1. KNOW YOUR NUMBER. Before you talk to anyone, know exactly how much you need and what you will use it for. 'Working capital' is not an answer. 'Twelve thousand dollars to cover materials for a roofing contract that starts April 15' is an answer. 2. PULL YOUR OWN CREDIT. Use AnnualCreditReport.com before any lender does. Dispute errors now, not after you apply. If you use an ITIN, ask lenders specifically about ITIN-based credit history — some institutions track it. 3. GATHER YOUR PAPERWORK. Two years of personal tax returns, six months of bank statements, your business license, and any contracts or invoices in hand. Even if the lender does not ask for all of it, having it ready signals that you are serious. 4. SEPARATE YOUR MONEY. If you are mixing personal and business expenses in one account, open a free business checking account today. Every lender will look at this. 5. TALK TO A COUNSELOR FIRST. Utah SBDC has an office that serves Davis and Weber counties. Their counselors are free, they do not sell loans, and they will tell you honestly which program fits your situation before you apply anywhere.
§ 04 — Where to start in Layton

Four doors worth knowing.

The lenders listed below range from local credit unions to statewide institutions that cover Layton and Davis County.

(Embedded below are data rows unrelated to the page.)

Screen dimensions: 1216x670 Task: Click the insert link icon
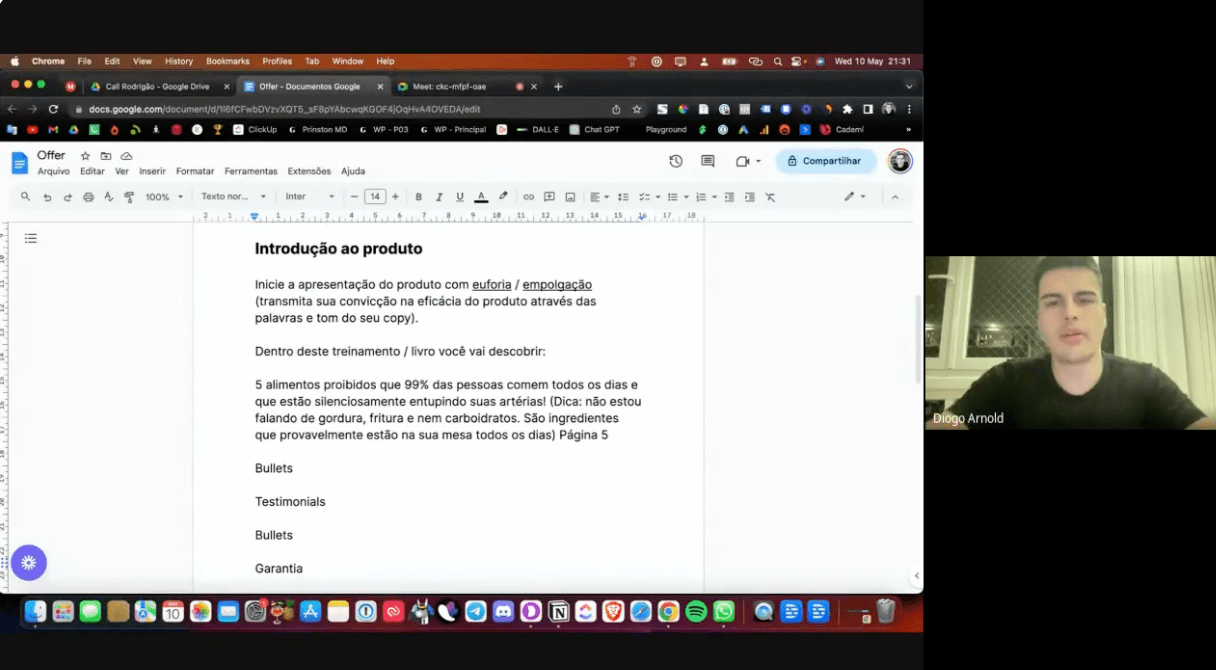pos(529,197)
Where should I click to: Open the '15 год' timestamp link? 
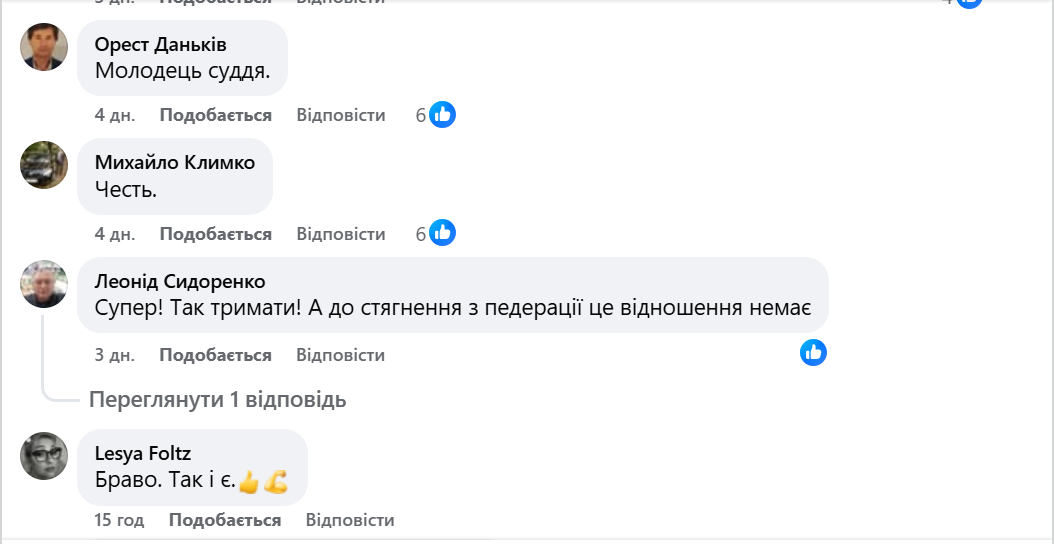click(119, 520)
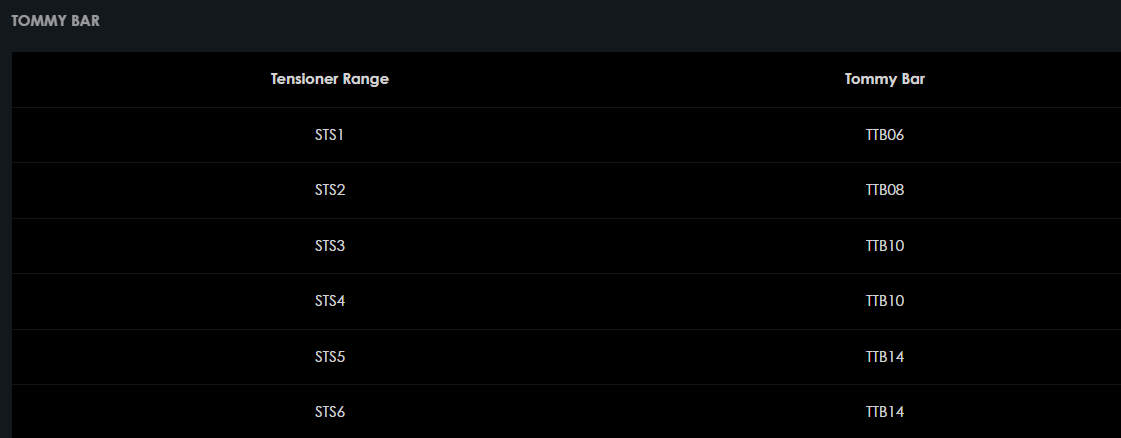The image size is (1121, 438).
Task: Click the Tensioner Range column header
Action: [329, 80]
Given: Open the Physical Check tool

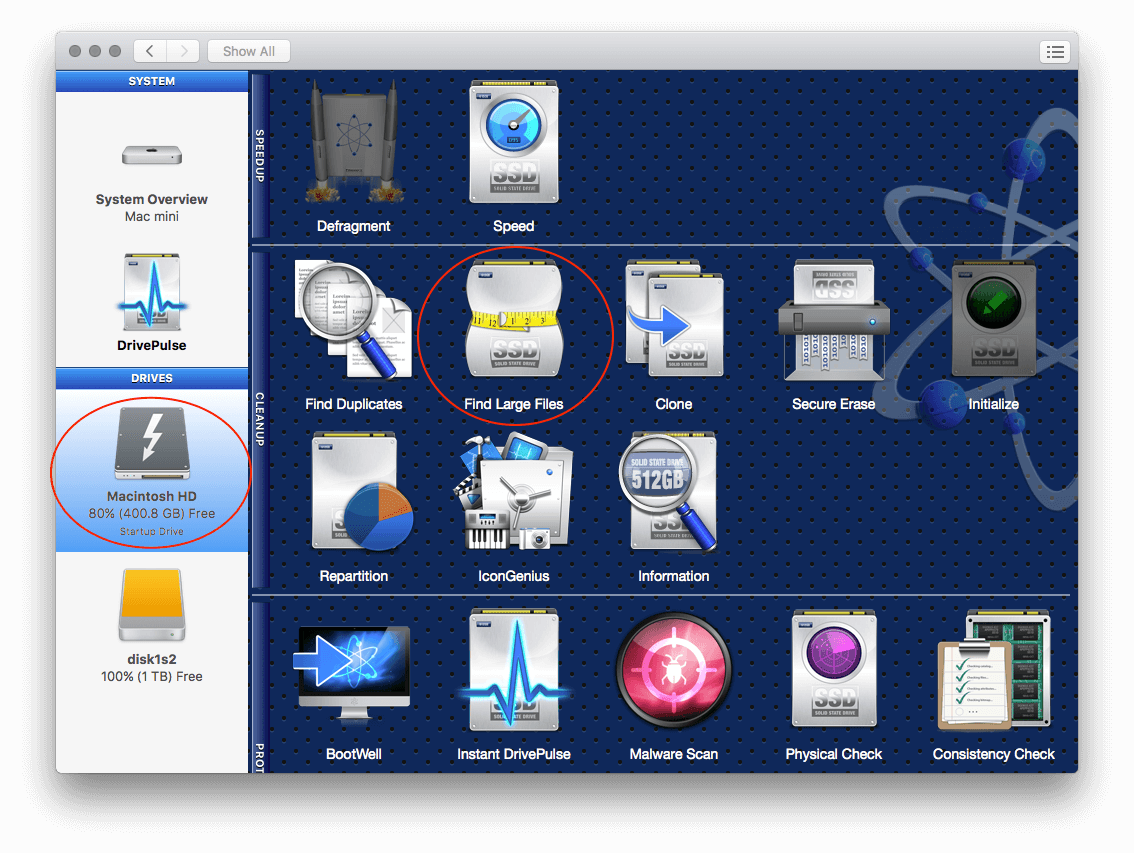Looking at the screenshot, I should (x=833, y=668).
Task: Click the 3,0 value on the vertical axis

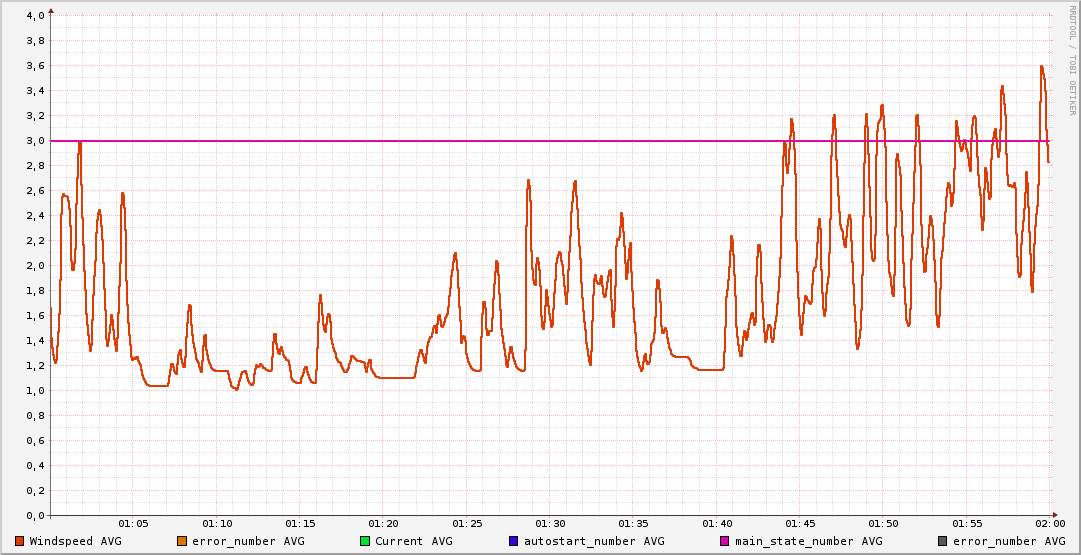Action: 34,141
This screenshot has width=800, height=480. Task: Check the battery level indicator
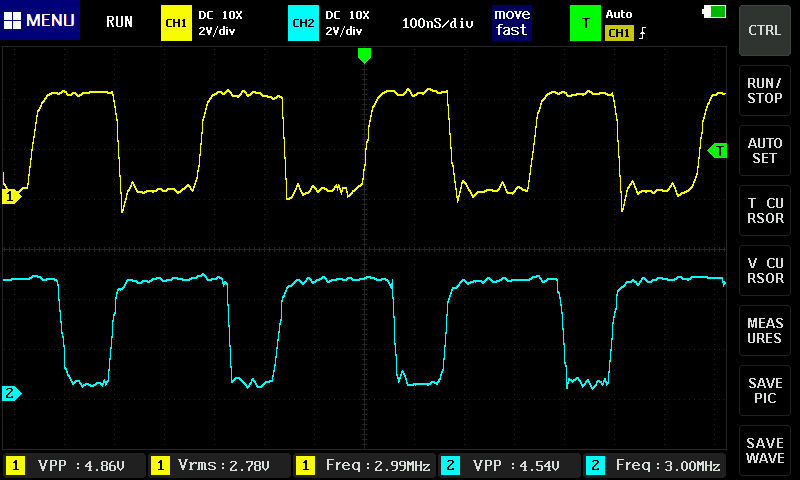[715, 11]
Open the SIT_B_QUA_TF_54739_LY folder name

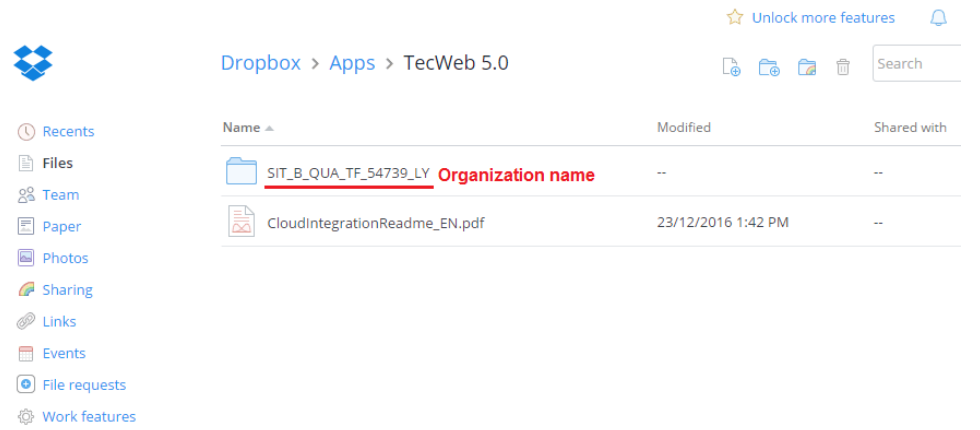(348, 172)
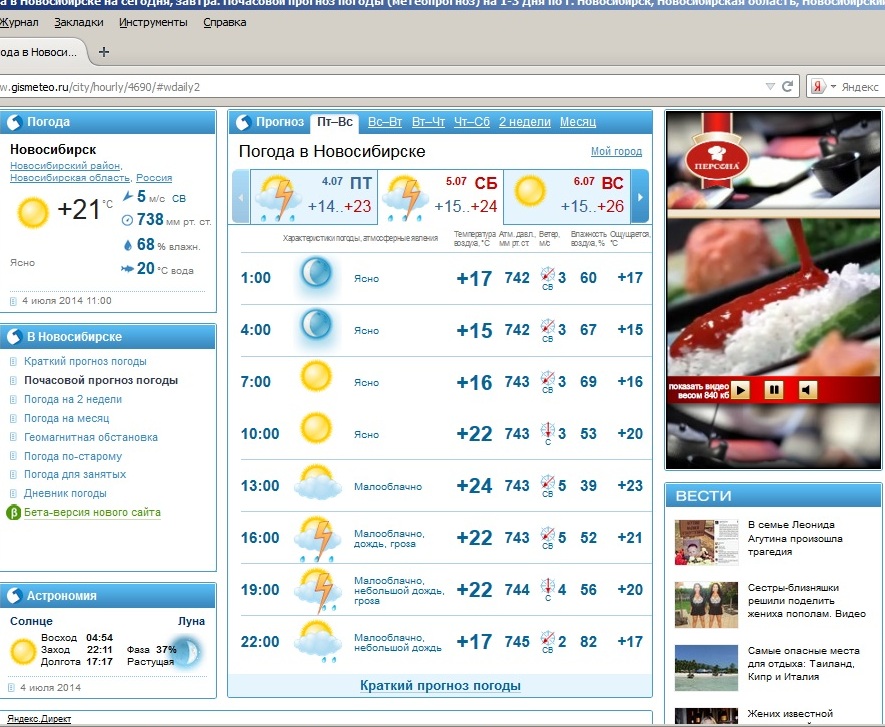Open the Закладки menu
Viewport: 885px width, 727px height.
click(78, 21)
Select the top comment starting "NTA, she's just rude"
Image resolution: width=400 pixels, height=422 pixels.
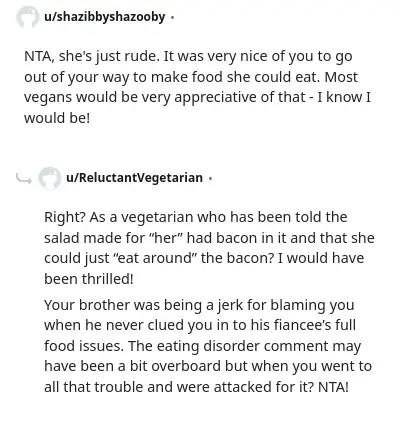[x=197, y=87]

Each one has a different sweet spot. Match yourself to the right door before you knock.

Utah SBDC — Davis and Weber Counties

The Utah Small Business Development Center offers free one-on-one counseling and connects small businesses to SBA loan programs including the SBA Microloan and SBA 7(a); they serve Layton directly and can help you prepare your application before you approach any lender.

BEST FOR
First-time borrowers, loan prep, free guidance
Goldenwest Credit Union

A Utah-based credit union headquartered in Ogden with branches serving Davis County that offers small business loans and uses manual underwriting, meaning a human reviews your file rather than an automated system that auto-declines based on thin credit history.

BEST FOR
Small business loans, manual underwriting, local relationship
Utah Microenterprise Loan Fund (UMLF)

A statewide CDFI that provides microloans up to $25,000 to small businesses and sole proprietors across Utah, including Davis County, with flexible credit requirements and an application process designed for borrowers who do not qualify at traditional banks.

BEST FOR
Microloans, thin credit, sole proprietors
America First Credit Union

One of the largest credit unions in Utah with branches in Layton that offers business checking, business lines of credit, and SBA-backed small business loans with member-focused underwriting that considers the full picture of your finances.

BEST FOR
Business lines of credit, SBA loans, established members
§ 05 — What to avoid

Don't fall into these traps.

Layton has plenty of legitimate lenders, but the predatory ones target the same borrowers who got turned down by banks. A high-pressure offer that arrives right after a bank rejection is almost always a trap. Read the APR, not just the weekly payment. If the annual rate is above 40 percent, walk away and call a CDFI instead. The three traps below are the most common ones reported by small contractors and investors in Utah's Wasatch Front.

MERCHANT CASH TRAP

Merchant cash advances marketed as 'fast business funding' carry effective APRs that often exceed 100 percent and are paid back by taking a daily cut of your revenue, which can strangle cash flow on slow weeks.

BROKER FEES STACKED

Some online brokers charge upfront origination fees or 'packaging fees' before you are approved for anything, then disappear or deliver a loan with far worse terms than they quoted.

FAKE CDFI LABEL

Not every lender that calls itself a 'community lender' or 'small business specialist' is a certified CDFI — verify certification at the CDFI Fund database at cdfifund.gov before trusting the label.